Just a few days ago, I received a CD-R from Stephen Mejias, on which he'd compiled 17 of the classic salsa songs that have obsessed him lately. Su obsession est mi obsession, Esteban—I just can't stop listening to those tracks. Of course, inputting the music from a CD-R meant I had to enter the metadata myself, but it was so worth it.
The fat brass blats that open Willie Colón and Héctor Lavoe's "La Murga" are followed by an atomic rhythm section. What power, what precision—what fluidity! The call and response between Lavoe and the band had this decidedly gringo-hipped clod up and dancing across the room. Well, in my mind, anyway. The MS750 handled the ritmos with greater delicacy than I did.
The MS750 sounded warm, rhythmic, controlled, and exciting. And clear, don't forget its clarity—Celia Cruz's regal "Todos Somos Iguales," with Willie Colón, allowed me to hear the curl and burr of every magnificent r she sang.

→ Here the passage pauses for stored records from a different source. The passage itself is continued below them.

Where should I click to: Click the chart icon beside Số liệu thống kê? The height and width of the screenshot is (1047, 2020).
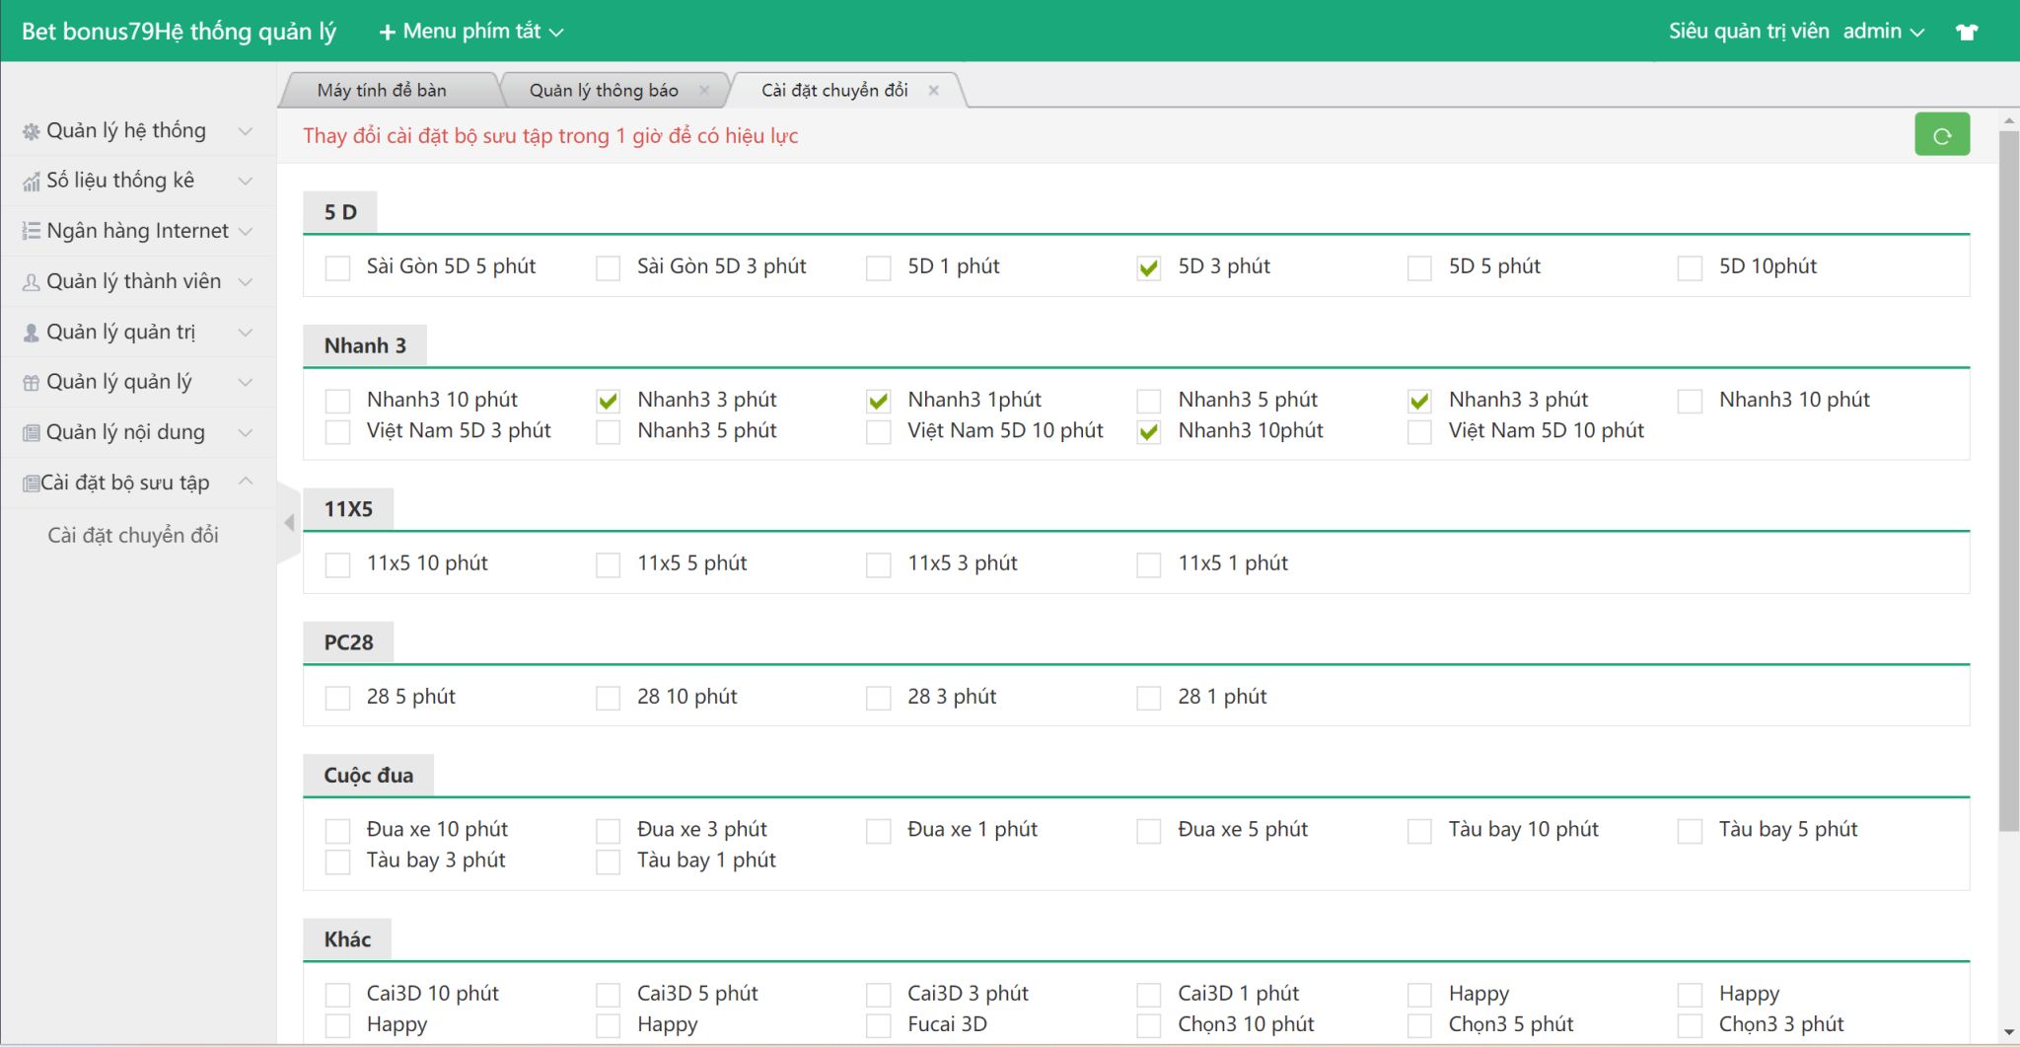(x=32, y=182)
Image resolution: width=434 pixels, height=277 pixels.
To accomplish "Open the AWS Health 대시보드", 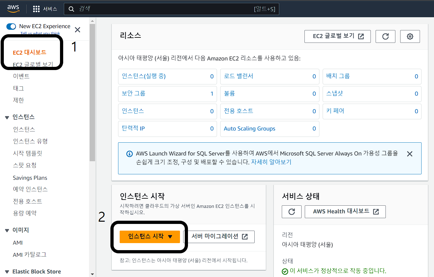I will coord(345,211).

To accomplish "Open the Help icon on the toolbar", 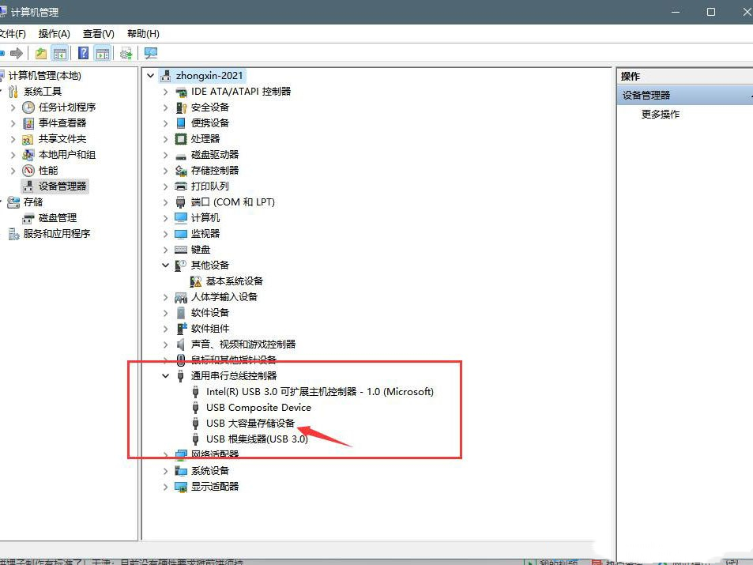I will [x=85, y=53].
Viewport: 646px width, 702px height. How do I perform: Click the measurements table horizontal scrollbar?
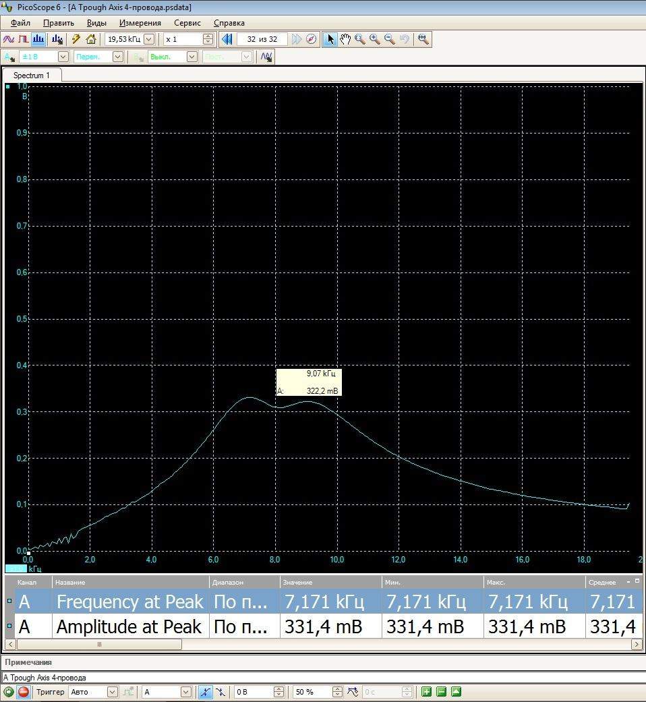click(99, 645)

With McCoy Tyner's new, reference-quality Quartet (CD, McCoy Tyner Music 4533), the MS750 delivered the power and depth of Christian McBride's double bass, while burnishing Joe Lovano's tenor saxophone to a brassy sheen. The McIntosh was fast, clean, and powerful.
There was a downside to that. Load nearly 400 CDs in the MS750 and you'll regularly be reminded that not every classic recording is recorded to be a classic. However, this has been the curse of the audiophiliac music lover since time immemorial. You have a choice: You can always delete the recordings that jar you out of your comfort zone and reserve the CD for playback only when you must hear that piece, or you can suck up the bitter with the sweet.
As attractive as I find the idea of having all of my music digitally archived and at my fingertips, I find I still need a discrete disc player. For one thing, I have hi-rez SACD and DVD-Audio discs that I haven't been able to digitize yet—the MS750 is CD only. That alone dictates that the Ayre C-5xe universal player still has a place in my system.
Something in the Ayre
But even without the hi-rez formats that can't be stored on the MS750, I'd keep the Ayre for serious listening. This might not surprise longtime McIntosh fans—one of them went so far as to predict, on www.audiokarma.org, that "audiophiles" would find the MS750 too "good sounding" to be a reference. He thought audiophiles prefer relentless resolution over good sound.